What needs to be done: Everything from the first line of the entries below through the line holding "You are a computer-use agent. Image resolution: width=575" must be printed exactly as written.

*** Opening Records shown ***

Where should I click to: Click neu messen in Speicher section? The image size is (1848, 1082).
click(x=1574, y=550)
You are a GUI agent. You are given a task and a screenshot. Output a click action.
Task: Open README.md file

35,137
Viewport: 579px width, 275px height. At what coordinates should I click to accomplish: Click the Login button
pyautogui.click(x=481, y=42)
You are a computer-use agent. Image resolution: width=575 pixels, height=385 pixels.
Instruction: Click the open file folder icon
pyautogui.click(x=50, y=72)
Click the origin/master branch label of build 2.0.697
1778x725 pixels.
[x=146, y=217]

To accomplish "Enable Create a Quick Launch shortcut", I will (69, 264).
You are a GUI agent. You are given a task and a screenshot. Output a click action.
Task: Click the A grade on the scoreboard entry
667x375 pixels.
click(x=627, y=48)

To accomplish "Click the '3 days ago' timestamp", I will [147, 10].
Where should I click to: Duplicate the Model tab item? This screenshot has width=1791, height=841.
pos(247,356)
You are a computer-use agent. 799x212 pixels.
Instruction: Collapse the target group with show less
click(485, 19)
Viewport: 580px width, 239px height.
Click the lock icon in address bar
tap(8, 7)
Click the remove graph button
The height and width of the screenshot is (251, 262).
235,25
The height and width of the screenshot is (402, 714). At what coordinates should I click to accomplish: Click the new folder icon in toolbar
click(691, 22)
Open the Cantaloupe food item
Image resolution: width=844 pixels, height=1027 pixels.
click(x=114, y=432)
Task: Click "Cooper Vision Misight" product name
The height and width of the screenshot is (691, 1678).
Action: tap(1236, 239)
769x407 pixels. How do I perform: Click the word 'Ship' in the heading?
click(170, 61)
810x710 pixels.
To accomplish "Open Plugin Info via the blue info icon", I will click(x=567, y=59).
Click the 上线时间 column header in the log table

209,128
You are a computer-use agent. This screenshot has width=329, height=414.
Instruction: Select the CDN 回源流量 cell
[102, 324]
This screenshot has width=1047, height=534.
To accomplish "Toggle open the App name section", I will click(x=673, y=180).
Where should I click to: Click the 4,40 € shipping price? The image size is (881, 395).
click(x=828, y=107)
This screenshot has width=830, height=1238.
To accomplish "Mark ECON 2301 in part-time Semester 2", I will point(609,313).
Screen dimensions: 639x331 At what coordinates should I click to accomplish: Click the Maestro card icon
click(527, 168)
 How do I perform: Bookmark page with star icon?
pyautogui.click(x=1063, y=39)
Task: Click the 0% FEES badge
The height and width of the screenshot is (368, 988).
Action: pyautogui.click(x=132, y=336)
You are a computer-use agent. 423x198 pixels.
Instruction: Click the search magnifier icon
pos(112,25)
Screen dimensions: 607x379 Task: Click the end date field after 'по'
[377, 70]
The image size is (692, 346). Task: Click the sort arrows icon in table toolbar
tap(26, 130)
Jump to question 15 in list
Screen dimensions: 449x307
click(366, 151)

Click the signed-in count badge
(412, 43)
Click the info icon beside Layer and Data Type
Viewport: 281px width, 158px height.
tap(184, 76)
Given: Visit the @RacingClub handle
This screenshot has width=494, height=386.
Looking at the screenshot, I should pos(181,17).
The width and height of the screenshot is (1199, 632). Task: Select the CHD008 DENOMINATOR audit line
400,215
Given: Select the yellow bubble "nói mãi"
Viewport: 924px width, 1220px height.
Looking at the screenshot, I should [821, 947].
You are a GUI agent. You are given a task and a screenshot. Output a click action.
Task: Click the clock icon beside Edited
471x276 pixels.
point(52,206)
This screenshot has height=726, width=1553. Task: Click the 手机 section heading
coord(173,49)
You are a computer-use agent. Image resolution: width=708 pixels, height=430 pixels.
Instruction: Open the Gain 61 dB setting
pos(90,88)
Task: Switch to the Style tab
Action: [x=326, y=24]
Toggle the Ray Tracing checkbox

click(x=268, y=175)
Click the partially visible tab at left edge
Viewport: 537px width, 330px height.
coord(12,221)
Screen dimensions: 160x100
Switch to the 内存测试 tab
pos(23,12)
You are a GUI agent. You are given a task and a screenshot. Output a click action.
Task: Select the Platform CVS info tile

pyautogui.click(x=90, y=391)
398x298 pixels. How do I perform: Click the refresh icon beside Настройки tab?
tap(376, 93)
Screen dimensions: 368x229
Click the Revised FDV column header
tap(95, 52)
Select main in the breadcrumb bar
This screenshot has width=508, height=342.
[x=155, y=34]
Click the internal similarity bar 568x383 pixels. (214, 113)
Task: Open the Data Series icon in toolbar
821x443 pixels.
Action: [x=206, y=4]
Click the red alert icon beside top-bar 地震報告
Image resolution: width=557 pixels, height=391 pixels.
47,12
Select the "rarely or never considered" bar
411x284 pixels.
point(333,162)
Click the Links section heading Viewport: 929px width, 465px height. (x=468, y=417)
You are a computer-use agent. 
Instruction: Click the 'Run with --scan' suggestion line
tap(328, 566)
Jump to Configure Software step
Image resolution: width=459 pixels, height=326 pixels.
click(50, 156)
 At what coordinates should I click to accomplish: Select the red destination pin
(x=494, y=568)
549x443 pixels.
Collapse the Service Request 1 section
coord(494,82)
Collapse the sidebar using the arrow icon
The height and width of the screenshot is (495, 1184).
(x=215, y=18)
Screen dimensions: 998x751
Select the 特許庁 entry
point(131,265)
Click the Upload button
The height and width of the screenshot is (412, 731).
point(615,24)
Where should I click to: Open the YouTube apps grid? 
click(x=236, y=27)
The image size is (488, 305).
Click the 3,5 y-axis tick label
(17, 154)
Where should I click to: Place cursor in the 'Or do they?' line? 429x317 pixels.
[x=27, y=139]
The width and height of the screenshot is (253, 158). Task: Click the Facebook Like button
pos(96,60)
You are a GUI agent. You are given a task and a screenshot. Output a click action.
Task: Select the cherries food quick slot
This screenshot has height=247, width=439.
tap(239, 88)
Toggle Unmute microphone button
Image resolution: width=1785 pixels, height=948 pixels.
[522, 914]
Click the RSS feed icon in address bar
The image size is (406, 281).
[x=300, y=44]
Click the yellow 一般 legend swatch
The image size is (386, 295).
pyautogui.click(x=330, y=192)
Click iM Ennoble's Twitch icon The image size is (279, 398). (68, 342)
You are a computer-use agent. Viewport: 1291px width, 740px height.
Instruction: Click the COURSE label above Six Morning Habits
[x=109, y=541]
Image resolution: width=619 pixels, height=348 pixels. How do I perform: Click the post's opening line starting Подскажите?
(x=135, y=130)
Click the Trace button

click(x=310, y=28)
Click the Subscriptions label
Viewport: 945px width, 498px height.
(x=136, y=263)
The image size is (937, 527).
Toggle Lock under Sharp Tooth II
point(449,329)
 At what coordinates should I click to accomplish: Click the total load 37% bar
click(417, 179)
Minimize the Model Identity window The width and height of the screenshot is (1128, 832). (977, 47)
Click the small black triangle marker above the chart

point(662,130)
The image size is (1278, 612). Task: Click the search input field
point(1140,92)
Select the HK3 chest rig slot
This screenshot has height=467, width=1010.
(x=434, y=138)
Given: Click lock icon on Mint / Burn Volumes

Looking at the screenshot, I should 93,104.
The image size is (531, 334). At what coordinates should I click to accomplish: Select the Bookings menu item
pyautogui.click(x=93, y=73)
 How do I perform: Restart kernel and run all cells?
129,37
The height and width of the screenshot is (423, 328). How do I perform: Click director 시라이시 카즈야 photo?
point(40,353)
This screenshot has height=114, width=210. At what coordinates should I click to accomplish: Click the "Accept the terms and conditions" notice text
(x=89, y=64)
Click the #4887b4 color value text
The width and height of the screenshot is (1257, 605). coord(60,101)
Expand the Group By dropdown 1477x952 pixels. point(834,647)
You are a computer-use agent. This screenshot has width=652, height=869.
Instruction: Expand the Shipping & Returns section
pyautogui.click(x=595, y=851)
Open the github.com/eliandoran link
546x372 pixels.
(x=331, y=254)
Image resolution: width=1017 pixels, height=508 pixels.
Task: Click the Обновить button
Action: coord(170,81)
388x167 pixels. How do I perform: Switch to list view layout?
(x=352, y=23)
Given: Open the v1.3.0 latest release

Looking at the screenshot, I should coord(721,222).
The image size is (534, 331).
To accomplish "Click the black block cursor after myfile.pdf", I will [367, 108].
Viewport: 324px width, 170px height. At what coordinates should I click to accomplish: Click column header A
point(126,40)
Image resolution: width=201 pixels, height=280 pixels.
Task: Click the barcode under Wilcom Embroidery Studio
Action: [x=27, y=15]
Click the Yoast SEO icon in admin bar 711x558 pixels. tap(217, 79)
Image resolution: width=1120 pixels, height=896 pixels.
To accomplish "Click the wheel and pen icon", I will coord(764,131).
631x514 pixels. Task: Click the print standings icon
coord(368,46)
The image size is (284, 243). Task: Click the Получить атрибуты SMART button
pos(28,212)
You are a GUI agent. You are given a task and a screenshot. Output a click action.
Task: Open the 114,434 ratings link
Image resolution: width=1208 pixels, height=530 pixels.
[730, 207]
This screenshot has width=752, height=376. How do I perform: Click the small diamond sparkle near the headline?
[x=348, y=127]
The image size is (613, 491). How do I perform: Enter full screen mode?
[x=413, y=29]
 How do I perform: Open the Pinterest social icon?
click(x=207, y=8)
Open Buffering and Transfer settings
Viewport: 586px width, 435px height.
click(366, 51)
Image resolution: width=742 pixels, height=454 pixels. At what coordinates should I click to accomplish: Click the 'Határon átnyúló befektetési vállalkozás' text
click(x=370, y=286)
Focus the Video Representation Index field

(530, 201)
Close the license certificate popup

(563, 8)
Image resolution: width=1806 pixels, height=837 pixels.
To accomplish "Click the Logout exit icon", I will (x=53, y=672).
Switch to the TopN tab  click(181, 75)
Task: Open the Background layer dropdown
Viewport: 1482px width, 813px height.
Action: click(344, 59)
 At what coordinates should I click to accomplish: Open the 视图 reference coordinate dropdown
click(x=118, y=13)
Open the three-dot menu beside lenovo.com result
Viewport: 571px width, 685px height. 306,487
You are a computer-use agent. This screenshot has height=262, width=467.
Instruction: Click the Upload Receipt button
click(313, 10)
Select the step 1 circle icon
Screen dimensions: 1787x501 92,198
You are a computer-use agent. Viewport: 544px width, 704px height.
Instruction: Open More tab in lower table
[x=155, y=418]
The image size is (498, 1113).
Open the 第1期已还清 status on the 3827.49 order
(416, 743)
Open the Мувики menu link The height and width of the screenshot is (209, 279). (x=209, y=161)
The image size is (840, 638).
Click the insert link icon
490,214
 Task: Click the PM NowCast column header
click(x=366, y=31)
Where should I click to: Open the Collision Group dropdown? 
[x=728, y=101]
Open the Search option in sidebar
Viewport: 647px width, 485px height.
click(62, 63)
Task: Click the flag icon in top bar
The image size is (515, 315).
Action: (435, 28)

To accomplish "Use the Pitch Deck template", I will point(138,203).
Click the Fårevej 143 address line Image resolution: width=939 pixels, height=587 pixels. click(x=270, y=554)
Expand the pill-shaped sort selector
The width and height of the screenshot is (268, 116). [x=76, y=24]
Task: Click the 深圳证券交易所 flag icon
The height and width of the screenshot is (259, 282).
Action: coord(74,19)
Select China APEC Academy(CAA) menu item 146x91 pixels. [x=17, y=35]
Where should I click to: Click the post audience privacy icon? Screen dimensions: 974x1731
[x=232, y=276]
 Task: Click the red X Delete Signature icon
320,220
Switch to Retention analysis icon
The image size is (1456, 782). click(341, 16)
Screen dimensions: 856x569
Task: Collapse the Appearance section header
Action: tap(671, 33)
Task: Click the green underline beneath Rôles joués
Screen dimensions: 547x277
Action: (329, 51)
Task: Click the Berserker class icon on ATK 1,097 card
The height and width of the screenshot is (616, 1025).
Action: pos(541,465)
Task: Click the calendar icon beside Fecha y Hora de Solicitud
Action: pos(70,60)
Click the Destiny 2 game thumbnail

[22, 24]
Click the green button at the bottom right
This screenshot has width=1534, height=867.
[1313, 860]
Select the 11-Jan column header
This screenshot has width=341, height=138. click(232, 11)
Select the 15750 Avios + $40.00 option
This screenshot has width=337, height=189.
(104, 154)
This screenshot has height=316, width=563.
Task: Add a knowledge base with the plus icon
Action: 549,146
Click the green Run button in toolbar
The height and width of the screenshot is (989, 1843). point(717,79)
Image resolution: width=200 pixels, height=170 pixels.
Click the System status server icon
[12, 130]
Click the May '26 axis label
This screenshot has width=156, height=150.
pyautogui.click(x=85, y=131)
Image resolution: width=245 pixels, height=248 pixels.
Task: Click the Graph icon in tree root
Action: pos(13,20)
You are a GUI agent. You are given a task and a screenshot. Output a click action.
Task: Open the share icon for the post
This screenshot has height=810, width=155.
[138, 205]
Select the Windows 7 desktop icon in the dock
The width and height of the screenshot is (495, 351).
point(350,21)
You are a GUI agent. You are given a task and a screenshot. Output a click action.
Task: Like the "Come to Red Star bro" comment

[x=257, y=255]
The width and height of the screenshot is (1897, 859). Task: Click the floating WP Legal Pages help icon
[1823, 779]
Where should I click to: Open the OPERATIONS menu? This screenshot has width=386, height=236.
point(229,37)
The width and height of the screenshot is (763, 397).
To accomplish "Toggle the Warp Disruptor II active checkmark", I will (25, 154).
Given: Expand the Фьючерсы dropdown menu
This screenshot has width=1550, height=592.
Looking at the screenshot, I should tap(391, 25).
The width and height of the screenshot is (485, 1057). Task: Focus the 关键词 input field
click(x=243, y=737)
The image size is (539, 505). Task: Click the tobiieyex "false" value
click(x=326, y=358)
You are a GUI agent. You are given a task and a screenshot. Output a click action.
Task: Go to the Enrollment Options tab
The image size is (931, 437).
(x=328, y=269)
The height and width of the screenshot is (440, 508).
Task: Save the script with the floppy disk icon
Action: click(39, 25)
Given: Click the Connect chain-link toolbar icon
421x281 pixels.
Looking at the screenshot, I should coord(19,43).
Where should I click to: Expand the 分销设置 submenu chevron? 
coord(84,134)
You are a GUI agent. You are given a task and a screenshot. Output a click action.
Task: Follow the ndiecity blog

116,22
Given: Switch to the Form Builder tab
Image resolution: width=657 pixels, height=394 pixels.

*** Closing Records shown ***

Task solution:
Where should I click to: Click neu messen in Speicher section? The image size is (1848, 1082).
click(x=1574, y=550)
You are a GUI agent. You are given a task and a screenshot. Output a click action.
Task: Open README.md file

35,137
Viewport: 579px width, 275px height. At what coordinates should I click to accomplish: Click the Login button
pyautogui.click(x=481, y=42)
You are a computer-use agent. Image resolution: width=575 pixels, height=385 pixels.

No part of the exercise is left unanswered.